## begin Working data

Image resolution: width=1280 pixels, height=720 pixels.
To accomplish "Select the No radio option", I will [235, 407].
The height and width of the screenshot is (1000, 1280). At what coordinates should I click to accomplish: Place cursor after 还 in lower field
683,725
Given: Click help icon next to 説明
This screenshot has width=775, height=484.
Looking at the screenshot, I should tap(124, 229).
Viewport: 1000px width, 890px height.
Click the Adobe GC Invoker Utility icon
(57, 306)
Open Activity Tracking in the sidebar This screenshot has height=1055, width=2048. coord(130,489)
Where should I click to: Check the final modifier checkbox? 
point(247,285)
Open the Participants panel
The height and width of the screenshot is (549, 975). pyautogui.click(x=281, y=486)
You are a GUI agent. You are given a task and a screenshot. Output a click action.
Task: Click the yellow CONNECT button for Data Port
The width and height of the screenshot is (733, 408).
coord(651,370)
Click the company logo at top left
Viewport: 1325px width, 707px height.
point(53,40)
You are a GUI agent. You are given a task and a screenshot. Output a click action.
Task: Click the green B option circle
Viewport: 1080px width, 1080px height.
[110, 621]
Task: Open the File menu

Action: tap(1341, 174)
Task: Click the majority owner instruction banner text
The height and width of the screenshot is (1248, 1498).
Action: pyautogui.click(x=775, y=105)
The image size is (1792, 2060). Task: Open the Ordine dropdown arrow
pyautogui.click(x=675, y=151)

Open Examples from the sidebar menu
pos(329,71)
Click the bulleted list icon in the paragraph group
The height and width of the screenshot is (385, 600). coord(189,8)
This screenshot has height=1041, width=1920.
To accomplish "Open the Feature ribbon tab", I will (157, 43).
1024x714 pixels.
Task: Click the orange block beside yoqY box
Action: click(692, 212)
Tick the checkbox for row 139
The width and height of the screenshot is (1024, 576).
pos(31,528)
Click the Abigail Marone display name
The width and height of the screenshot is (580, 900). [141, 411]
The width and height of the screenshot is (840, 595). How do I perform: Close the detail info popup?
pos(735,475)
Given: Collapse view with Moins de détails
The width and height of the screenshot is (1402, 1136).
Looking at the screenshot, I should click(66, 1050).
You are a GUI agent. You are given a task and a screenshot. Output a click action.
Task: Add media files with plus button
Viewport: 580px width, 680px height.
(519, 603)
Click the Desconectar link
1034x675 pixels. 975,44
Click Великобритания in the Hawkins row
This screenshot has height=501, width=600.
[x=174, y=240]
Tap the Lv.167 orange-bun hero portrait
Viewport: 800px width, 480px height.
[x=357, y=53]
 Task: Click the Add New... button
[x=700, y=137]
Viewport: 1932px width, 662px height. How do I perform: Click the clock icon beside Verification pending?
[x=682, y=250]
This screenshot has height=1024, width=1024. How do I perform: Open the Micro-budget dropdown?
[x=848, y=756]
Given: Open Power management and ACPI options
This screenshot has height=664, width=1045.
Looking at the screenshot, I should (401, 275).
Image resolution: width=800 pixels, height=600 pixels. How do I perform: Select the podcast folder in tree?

## end Working data

Reproduce every one of the item position entries above word for word.

* **Solution to the exercise**:
Image resolution: width=1280 pixels, height=720 pixels.
To accomplish "Select the No radio option", I will [235, 407].
The height and width of the screenshot is (1000, 1280). At what coordinates should I click to accomplish: Place cursor after 还 in lower field
683,725
Given: Click help icon next to 説明
This screenshot has width=775, height=484.
Looking at the screenshot, I should tap(124, 229).
Viewport: 1000px width, 890px height.
Click the Adobe GC Invoker Utility icon
(57, 306)
Open Activity Tracking in the sidebar This screenshot has height=1055, width=2048. coord(130,489)
Where should I click to: Check the final modifier checkbox? 
point(247,285)
Open the Participants panel
The height and width of the screenshot is (549, 975). pyautogui.click(x=281, y=486)
You are a GUI agent. You are given a task and a screenshot. Output a click action.
Task: Click the yellow CONNECT button for Data Port
The width and height of the screenshot is (733, 408).
coord(651,370)
Click the company logo at top left
Viewport: 1325px width, 707px height.
point(53,40)
You are a GUI agent. You are given a task and a screenshot. Output a click action.
Task: Click the green B option circle
Viewport: 1080px width, 1080px height.
[110, 621]
Task: Open the File menu

Action: tap(1341, 174)
Task: Click the majority owner instruction banner text
The height and width of the screenshot is (1248, 1498).
Action: pyautogui.click(x=775, y=105)
The image size is (1792, 2060). Task: Open the Ordine dropdown arrow
pyautogui.click(x=675, y=151)

Open Examples from the sidebar menu
pos(329,71)
Click the bulleted list icon in the paragraph group
The height and width of the screenshot is (385, 600). coord(189,8)
This screenshot has height=1041, width=1920.
To accomplish "Open the Feature ribbon tab", I will (157, 43).
1024x714 pixels.
Task: Click the orange block beside yoqY box
Action: click(692, 212)
Tick the checkbox for row 139
The width and height of the screenshot is (1024, 576).
pos(31,528)
Click the Abigail Marone display name
The width and height of the screenshot is (580, 900). [141, 411]
The width and height of the screenshot is (840, 595). How do I perform: Close the detail info popup?
pos(735,475)
Given: Collapse view with Moins de détails
The width and height of the screenshot is (1402, 1136).
Looking at the screenshot, I should click(66, 1050).
You are a GUI agent. You are given a task and a screenshot. Output a click action.
Task: Add media files with plus button
Viewport: 580px width, 680px height.
(519, 603)
Click the Desconectar link
1034x675 pixels. 975,44
Click Великобритания in the Hawkins row
This screenshot has height=501, width=600.
[x=174, y=240]
Tap the Lv.167 orange-bun hero portrait
Viewport: 800px width, 480px height.
[x=357, y=53]
 Task: Click the Add New... button
[x=700, y=137]
Viewport: 1932px width, 662px height. How do I perform: Click the clock icon beside Verification pending?
[x=682, y=250]
This screenshot has height=1024, width=1024. How do I perform: Open the Micro-budget dropdown?
[x=848, y=756]
Given: Open Power management and ACPI options
This screenshot has height=664, width=1045.
Looking at the screenshot, I should (401, 275).
Image resolution: width=800 pixels, height=600 pixels. How do I perform: Select the podcast folder in tree?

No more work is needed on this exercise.